Problem statement:
Arrange the lines below as a Markdown table with two columns, n for the row number and Line for the line itself. Leave out the blank lines.

Given records:
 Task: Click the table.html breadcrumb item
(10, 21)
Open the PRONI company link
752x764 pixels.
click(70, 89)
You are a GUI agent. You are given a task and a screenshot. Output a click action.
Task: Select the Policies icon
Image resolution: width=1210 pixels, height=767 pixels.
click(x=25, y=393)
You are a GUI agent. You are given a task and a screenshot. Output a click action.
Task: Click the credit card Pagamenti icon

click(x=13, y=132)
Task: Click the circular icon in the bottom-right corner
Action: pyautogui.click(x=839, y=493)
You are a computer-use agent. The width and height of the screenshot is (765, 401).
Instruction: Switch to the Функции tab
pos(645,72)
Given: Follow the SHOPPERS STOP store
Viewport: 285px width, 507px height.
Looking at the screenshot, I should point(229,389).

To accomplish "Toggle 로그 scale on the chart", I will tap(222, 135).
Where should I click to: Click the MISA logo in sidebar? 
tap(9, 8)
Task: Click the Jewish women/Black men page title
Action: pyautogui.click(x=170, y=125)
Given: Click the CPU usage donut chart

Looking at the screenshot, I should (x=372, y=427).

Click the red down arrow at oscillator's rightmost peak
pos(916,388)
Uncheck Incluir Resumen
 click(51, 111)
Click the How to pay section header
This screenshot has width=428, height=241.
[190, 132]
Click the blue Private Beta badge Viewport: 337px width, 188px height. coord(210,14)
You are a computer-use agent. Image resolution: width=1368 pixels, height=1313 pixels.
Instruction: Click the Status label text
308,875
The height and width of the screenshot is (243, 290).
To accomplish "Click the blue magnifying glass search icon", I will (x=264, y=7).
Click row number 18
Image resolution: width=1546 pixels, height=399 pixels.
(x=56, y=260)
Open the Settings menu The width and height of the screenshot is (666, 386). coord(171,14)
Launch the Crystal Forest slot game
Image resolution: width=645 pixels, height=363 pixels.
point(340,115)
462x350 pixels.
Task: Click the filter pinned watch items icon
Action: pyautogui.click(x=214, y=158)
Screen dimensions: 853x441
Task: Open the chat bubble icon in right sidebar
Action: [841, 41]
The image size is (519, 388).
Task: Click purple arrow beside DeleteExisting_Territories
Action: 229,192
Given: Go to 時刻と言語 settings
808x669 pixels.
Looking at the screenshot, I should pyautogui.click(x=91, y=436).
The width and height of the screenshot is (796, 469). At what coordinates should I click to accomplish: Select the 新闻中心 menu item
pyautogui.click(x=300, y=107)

Written reply:
| n | Line |
|---|---|
| 1 |  Task: Click the table.html breadcrumb item |
| 2 | (10, 21) |
| 3 | Open the PRONI company link |
| 4 | 752x764 pixels. |
| 5 | click(70, 89) |
| 6 | You are a GUI agent. You are given a task and a screenshot. Output a click action. |
| 7 | Task: Select the Policies icon |
| 8 | Image resolution: width=1210 pixels, height=767 pixels. |
| 9 | click(x=25, y=393) |
| 10 | You are a GUI agent. You are given a task and a screenshot. Output a click action. |
| 11 | Task: Click the credit card Pagamenti icon |
| 12 | click(x=13, y=132) |
| 13 | Task: Click the circular icon in the bottom-right corner |
| 14 | Action: pyautogui.click(x=839, y=493) |
| 15 | You are a computer-use agent. The width and height of the screenshot is (765, 401). |
| 16 | Instruction: Switch to the Функции tab |
| 17 | pos(645,72) |
| 18 | Given: Follow the SHOPPERS STOP store |
| 19 | Viewport: 285px width, 507px height. |
| 20 | Looking at the screenshot, I should point(229,389). |
| 21 | To accomplish "Toggle 로그 scale on the chart", I will tap(222, 135). |
| 22 | Where should I click to: Click the MISA logo in sidebar?  |
| 23 | tap(9, 8) |
| 24 | Task: Click the Jewish women/Black men page title |
| 25 | Action: pyautogui.click(x=170, y=125) |
| 26 | Given: Click the CPU usage donut chart |
| 27 | Looking at the screenshot, I should (x=372, y=427). |
| 28 | Click the red down arrow at oscillator's rightmost peak |
| 29 | pos(916,388) |
| 30 | Uncheck Incluir Resumen |
| 31 |  click(51, 111) |
| 32 | Click the How to pay section header |
| 33 | This screenshot has width=428, height=241. |
| 34 | [190, 132] |
| 35 | Click the blue Private Beta badge Viewport: 337px width, 188px height. coord(210,14) |
| 36 | You are a computer-use agent. Image resolution: width=1368 pixels, height=1313 pixels. |
| 37 | Instruction: Click the Status label text |
| 38 | 308,875 |
| 39 | The height and width of the screenshot is (243, 290). |
| 40 | To accomplish "Click the blue magnifying glass search icon", I will (x=264, y=7). |
| 41 | Click row number 18 |
| 42 | Image resolution: width=1546 pixels, height=399 pixels. |
| 43 | (x=56, y=260) |
| 44 | Open the Settings menu The width and height of the screenshot is (666, 386). coord(171,14) |
| 45 | Launch the Crystal Forest slot game |
| 46 | Image resolution: width=645 pixels, height=363 pixels. |
| 47 | point(340,115) |
| 48 | 462x350 pixels. |
| 49 | Task: Click the filter pinned watch items icon |
| 50 | Action: pyautogui.click(x=214, y=158) |
| 51 | Screen dimensions: 853x441 |
| 52 | Task: Open the chat bubble icon in right sidebar |
| 53 | Action: [841, 41] |
| 54 | The image size is (519, 388). |
| 55 | Task: Click purple arrow beside DeleteExisting_Territories |
| 56 | Action: 229,192 |
| 57 | Given: Go to 時刻と言語 settings |
| 58 | 808x669 pixels. |
| 59 | Looking at the screenshot, I should pyautogui.click(x=91, y=436). |
| 60 | The width and height of the screenshot is (796, 469). At what coordinates should I click to accomplish: Select the 新闻中心 menu item |
| 61 | pyautogui.click(x=300, y=107) |